DATA SHOWN START

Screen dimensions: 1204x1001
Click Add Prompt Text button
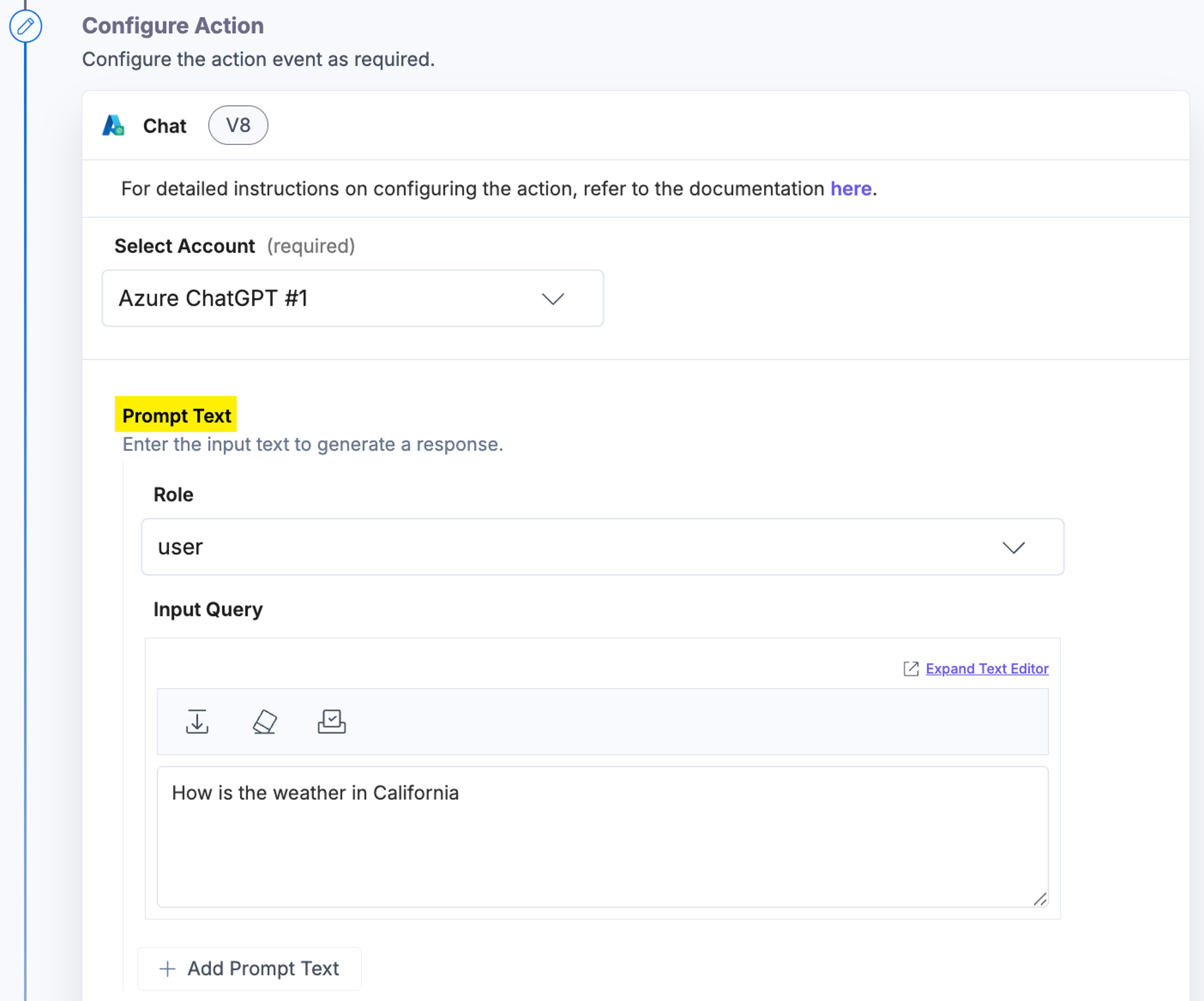tap(249, 968)
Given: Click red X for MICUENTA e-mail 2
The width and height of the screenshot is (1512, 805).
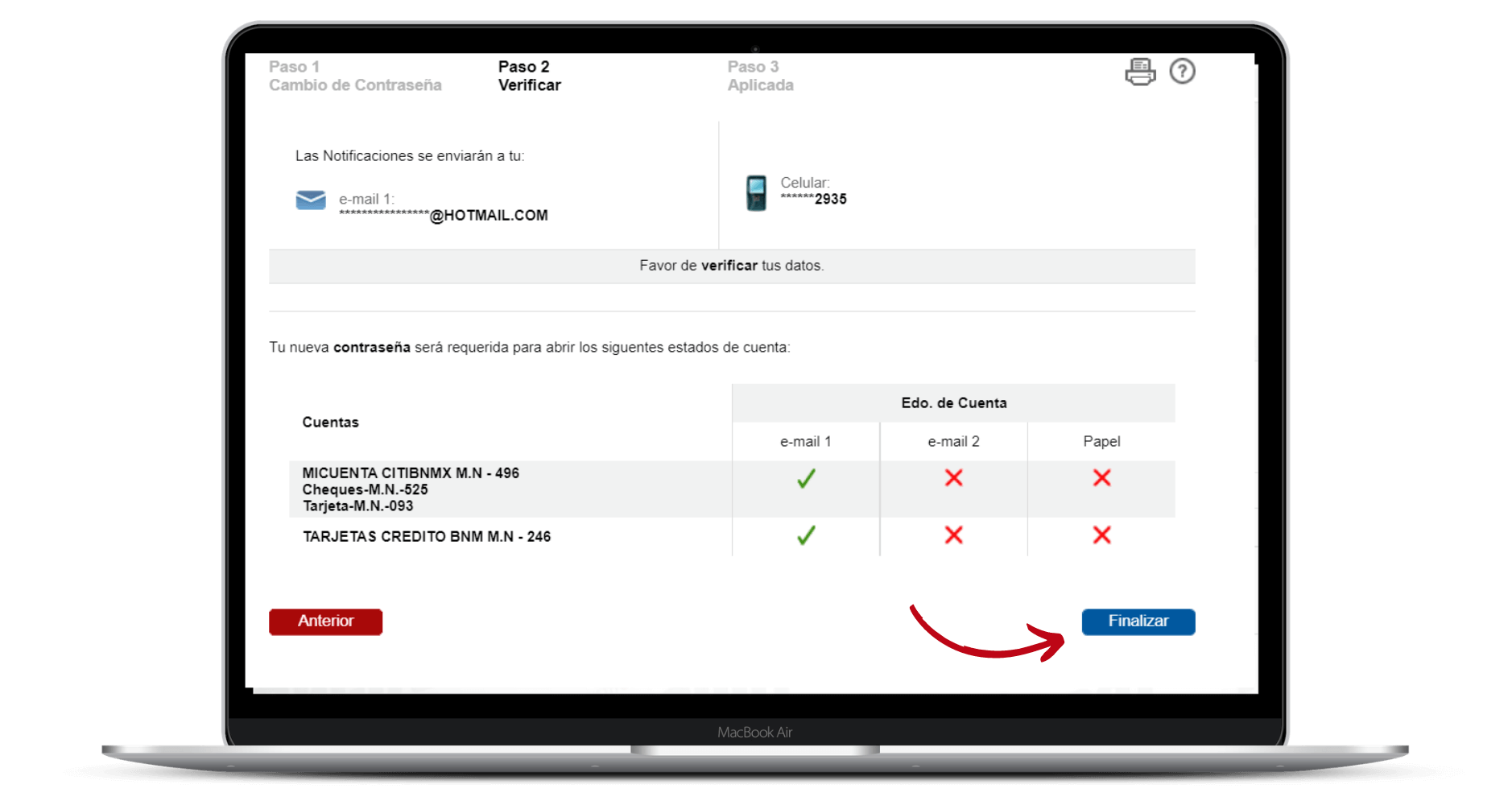Looking at the screenshot, I should 953,478.

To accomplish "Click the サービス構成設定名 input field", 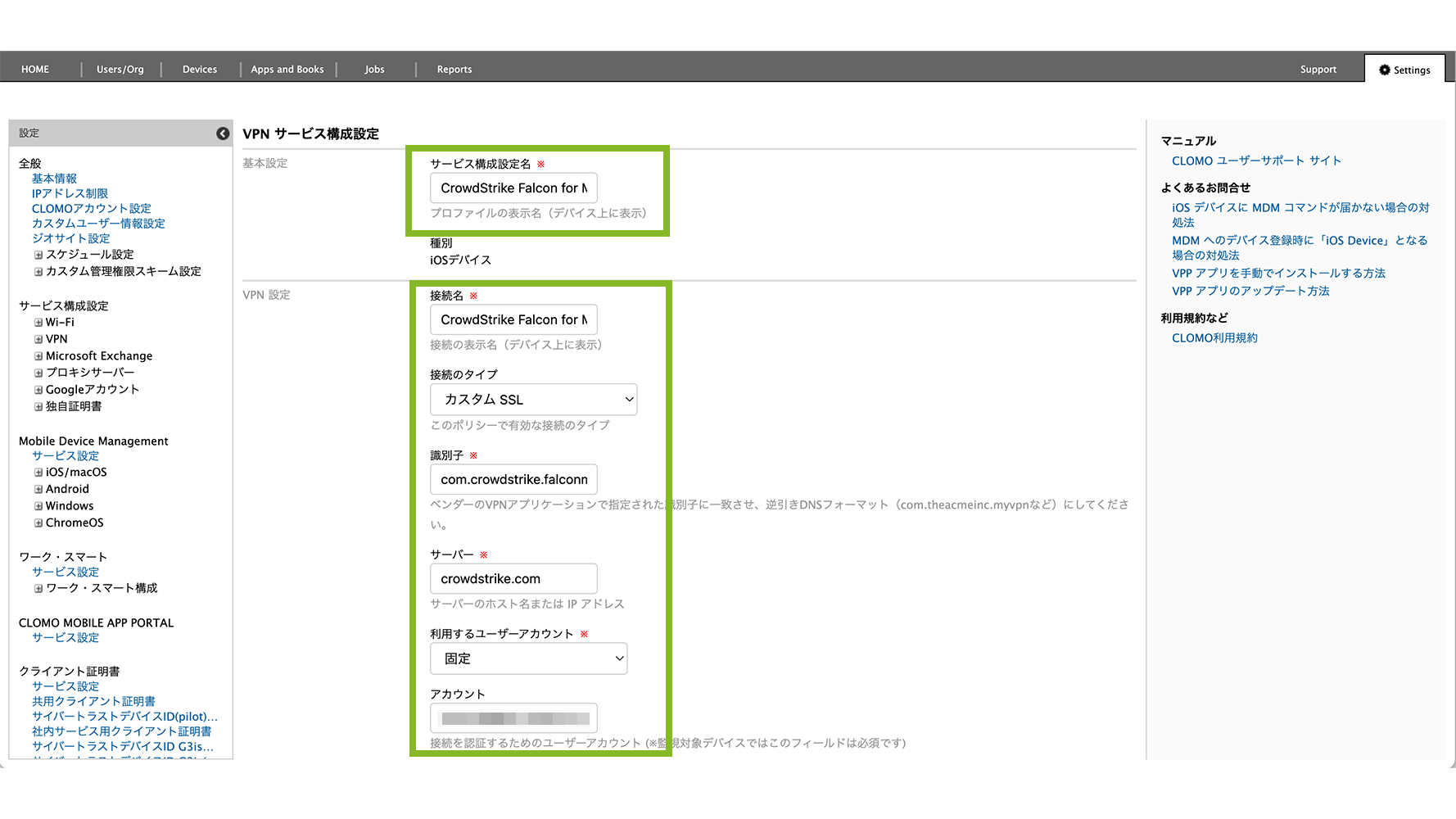I will click(x=513, y=188).
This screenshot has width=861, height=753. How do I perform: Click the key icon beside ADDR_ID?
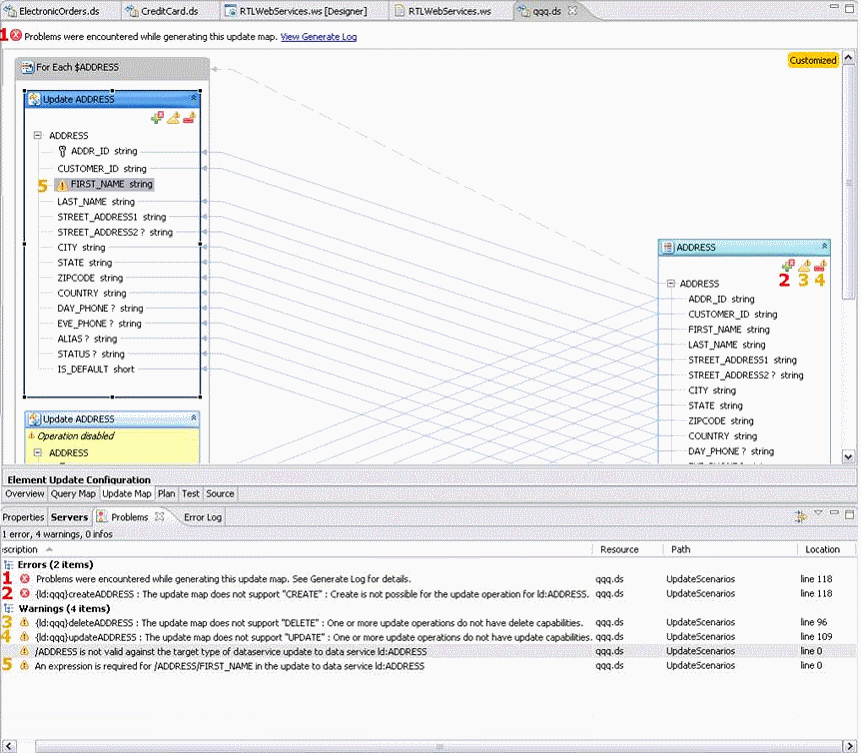[62, 152]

DATA SHOWN END

HOW TO COMPLETE THIS TASK:
With the pictures left out, transcribe exactly the lines from the line holding "This screenshot has" through the closing line of the entries.

COMPLETED TASK:
This screenshot has width=861, height=753. How do I perform: Click the key icon beside ADDR_ID?
[62, 152]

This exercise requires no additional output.